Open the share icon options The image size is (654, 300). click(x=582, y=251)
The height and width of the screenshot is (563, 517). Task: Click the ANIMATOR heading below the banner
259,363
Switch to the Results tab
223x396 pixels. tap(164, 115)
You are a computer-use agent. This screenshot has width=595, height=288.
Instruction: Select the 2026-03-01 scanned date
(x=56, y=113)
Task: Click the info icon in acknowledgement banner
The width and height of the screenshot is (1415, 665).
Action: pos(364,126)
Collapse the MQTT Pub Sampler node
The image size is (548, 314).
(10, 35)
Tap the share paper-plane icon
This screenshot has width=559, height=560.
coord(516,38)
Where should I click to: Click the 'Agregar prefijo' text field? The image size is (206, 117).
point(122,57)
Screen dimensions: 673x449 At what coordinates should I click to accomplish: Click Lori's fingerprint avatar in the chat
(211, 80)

┄┄┄┄┄┄┄┄┄┄┄┄┄┄┄┄┄┄┄┄

### Exercise prompt
Copy out every entry again, exactly as it was given.

### Result of this task
Open the share icon options The image size is (654, 300). click(x=582, y=251)
The height and width of the screenshot is (563, 517). Task: Click the ANIMATOR heading below the banner
259,363
Switch to the Results tab
223x396 pixels. tap(164, 115)
You are a computer-use agent. This screenshot has width=595, height=288.
Instruction: Select the 2026-03-01 scanned date
(x=56, y=113)
Task: Click the info icon in acknowledgement banner
The width and height of the screenshot is (1415, 665).
Action: pos(364,126)
Collapse the MQTT Pub Sampler node
The image size is (548, 314).
(10, 35)
Tap the share paper-plane icon
This screenshot has width=559, height=560.
coord(516,38)
Where should I click to: Click the 'Agregar prefijo' text field? The image size is (206, 117).
point(122,57)
Screen dimensions: 673x449 At what coordinates should I click to accomplish: Click Lori's fingerprint avatar in the chat
(211, 80)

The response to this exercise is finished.